Tuesday 7 February 2012

NASA explores the limits of the solar system


Interstellar Probe Boudary Explorer (IBEX) of NASA, recently reported new information on the interstellar medium, which lies beyond our solar system. This information could complement those already received by Voyager 1, which travels through space for 34 years and is about to leave our solar system.

The findings of this probe show that the composition of atoms in the interstellar medium is different from the solar system. According to NASA, this means that oxygen would be much more present at any location in the solar system than in the stellar environment.
 

This conclusion led NASA to two theories: either our solar system exists in a region richer in oxygen than in the rest of the galaxy, or that oxygen is "trapped" in tight spaces and can not move in universe. "In any case, it calls into question the scientific design of our solar system and the formation of life," said Eric Christian, IBEX Scientific.

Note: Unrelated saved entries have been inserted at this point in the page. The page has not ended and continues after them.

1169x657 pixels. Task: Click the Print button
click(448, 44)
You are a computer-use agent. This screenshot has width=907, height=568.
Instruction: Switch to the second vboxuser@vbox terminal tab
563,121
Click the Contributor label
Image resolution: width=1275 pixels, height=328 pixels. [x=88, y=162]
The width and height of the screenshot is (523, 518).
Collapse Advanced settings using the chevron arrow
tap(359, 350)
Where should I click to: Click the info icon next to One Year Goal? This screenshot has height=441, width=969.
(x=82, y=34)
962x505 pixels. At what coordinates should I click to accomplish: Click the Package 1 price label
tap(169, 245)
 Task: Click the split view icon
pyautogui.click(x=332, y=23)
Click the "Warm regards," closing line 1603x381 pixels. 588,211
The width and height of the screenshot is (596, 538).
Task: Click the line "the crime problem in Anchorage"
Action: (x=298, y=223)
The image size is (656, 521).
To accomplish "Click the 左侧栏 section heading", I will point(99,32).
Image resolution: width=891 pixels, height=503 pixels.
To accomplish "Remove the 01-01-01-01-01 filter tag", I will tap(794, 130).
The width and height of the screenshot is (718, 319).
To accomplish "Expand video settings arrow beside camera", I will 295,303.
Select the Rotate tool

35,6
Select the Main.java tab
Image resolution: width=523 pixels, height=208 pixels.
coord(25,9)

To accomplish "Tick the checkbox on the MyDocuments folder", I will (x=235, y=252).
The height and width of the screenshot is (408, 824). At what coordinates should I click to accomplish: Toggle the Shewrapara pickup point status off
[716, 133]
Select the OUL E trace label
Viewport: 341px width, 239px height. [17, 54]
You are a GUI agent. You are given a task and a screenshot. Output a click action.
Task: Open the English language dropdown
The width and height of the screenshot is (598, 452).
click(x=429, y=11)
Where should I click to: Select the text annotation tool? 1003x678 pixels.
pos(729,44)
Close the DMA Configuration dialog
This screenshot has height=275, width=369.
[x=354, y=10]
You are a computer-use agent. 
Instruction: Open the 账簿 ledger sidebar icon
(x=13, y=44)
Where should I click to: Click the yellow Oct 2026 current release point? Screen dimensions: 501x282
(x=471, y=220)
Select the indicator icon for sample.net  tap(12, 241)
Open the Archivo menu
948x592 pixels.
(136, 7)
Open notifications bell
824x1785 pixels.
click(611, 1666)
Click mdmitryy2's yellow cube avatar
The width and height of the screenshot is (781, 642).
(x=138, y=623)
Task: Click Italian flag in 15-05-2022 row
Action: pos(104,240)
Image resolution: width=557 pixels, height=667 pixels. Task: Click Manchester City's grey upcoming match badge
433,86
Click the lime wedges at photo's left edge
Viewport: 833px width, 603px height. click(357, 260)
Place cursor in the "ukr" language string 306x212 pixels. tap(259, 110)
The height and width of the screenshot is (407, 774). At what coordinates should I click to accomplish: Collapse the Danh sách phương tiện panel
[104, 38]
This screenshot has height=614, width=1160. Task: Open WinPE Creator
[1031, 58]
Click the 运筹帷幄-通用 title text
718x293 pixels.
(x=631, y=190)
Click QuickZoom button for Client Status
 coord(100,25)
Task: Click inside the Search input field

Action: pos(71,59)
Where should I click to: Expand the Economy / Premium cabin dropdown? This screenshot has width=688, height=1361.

Unlike Voyager, IBEX has a limited duration mission of mapping the border between our solar system and interstellar space. NASA's Voyager account however for more information about what is beyond. Voyager, which sails at a speed of about 199 million kilometers per year, is expected to continue providing information to NASA until 2025. Nevertheless, she brought with her a recording of various important events of humanity, which should reach the nearby solar systems in a few tens of thousands of years.